GNU Texmacs

texmacs.org

97 points by remywang 7 hours ago


lejalv - 3 hours ago

It's easy to miss the video on the front page, which I find provides a great visual summary of features and will make you understand why other commenters are praising how efficient (and pleasurable, I might add!) TeXmacs is: https://www.texmacs.org/tmweb/home/videos.en.html.

You can find some example documents here https://texmacs.github.io/notes/docs/example-documents.html.

Other posts on the TeXmacs notes site discuss programmability with Scheme, typesetting math (https://texmacs.github.io/notes/docs/texmacs-math-typesettin..., shows how good the HTML export is), and more.

The best in-depth reference, even counting the astoundingly complete bundled manual, remains The Jolly Writer. It is a beautifully typeset book, available at https://www.scypress.com/book_download.html.

EDIT: missing link, typo

qubex - 30 minutes ago

I had no idea this existed and I’m in love. I’ve been using LATEX for more than twenty years and most of my use cases would’ve been covered by this. It’s going to be a fixture for the second half of my life and they can pry it out of my cold, dead hands.

wbolt - 5 hours ago

Are there any „real world users” of this? During all my years in academia I haven’t met any. Most just use plain LaTeX. Some do MS Word. Rarely something else. Never Texmacs. This is my experience at least.

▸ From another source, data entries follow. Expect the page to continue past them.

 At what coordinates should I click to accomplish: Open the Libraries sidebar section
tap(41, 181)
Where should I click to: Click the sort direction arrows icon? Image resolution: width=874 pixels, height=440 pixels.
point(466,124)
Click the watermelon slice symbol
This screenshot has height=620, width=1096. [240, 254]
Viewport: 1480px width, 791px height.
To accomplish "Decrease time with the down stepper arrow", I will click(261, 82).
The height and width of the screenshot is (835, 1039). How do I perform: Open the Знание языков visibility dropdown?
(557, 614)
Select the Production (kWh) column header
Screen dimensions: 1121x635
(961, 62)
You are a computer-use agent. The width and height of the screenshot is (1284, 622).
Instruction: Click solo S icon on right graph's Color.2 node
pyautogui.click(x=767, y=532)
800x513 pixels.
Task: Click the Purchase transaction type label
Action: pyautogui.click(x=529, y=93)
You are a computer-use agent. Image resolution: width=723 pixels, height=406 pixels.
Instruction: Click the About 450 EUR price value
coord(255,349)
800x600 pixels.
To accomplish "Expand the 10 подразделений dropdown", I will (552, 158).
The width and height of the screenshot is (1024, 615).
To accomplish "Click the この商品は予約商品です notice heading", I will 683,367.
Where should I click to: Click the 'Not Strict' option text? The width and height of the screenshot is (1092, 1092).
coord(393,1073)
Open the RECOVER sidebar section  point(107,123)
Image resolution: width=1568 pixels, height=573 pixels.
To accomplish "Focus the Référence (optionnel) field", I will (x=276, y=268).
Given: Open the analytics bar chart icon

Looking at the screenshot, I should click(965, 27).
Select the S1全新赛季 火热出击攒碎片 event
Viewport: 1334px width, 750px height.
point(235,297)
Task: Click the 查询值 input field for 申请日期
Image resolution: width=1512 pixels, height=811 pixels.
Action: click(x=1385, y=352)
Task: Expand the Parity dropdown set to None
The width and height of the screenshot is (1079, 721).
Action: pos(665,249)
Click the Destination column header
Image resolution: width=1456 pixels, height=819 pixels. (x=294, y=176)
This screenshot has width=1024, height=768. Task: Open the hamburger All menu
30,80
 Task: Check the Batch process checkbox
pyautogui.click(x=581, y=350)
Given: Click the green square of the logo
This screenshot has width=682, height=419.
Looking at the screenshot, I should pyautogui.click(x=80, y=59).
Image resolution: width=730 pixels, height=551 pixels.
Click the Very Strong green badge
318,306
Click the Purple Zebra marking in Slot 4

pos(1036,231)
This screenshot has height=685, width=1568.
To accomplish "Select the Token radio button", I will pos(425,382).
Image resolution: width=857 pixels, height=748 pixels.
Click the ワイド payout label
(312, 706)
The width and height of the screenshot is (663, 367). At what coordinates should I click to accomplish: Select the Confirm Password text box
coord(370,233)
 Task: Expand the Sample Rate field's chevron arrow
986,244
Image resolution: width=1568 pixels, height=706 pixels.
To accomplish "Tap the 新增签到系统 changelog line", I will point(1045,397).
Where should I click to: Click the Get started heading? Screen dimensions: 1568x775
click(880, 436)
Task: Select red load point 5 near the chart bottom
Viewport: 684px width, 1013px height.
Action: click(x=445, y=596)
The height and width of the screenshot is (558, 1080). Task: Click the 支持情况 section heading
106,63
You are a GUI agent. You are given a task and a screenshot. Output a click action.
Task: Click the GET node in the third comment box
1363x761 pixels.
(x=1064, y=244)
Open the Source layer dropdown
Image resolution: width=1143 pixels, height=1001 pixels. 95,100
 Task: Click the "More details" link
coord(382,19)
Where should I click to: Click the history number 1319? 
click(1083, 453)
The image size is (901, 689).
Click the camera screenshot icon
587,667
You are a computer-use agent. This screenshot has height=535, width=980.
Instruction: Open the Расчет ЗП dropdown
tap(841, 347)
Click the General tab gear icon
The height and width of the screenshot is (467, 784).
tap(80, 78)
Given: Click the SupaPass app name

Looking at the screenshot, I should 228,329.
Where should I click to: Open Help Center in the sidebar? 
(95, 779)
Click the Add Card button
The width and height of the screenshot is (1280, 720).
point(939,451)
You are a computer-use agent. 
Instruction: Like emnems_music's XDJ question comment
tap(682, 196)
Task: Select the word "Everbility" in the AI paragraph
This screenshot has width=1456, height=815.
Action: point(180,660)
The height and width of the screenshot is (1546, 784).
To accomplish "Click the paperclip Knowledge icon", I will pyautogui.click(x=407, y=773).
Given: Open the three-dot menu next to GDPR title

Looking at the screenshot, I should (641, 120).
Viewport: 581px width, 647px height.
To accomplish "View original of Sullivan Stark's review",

With stuff like Overleaf and plugins for modern IDEs, honestly I can’t say LaTeX is a bad experience. It does what it should.

gudzpoz - 5 hours ago

You can try TeXmacs in your browser at https://yufeng-shen.github.io/Mogan.html . (It's actually from a fork of TeXmacs called Mogan, of which I've been a happy user due to better CJK support.)

By the way, I do think TeXmacs is an Emacsen as it provides Guile/Scheme as an extension language, though I don't know how customizable it is. (I think the built-in REPLs for Python/Maxima/Scheme/... are written in Scheme.) And then, it does support quite some TeX commands (and you input them by pressing backslash followed by their command name), so I do think their "TeXmacs" name is very much justified.

bombcar - 6 hours ago

The name is TeXmacs - but "Notice that TeXmacs is not based on TeX/LaTeX." I wonder why they chose that name.

kbr2000 - 2 hours ago

Reminds me mostly of LyX [0], although that one does use LaTeX and Tex; and targets a WYSIWYM approach [1]

[0] https://www.lyx.org/

[1] https://en.wikipedia.org/wiki/WYSIWYM

egorelik - 5 hours ago

Early on in my computing life, I discovered TeXmacs as a user interface for a Computer Algebra System I had been playing with called Axiom. Ironically, this was before I had ever even heard of either TeX or Emacs! It seemed like a cool piece of software, but when I later learned LaTeX I discovered I prefer non-WYSIWYG for everything but lecture notes. Still, in the years since I've recognized that this setup, combining a math engine with a rich display interface, was an early version of what would later be popularized as Notebooks.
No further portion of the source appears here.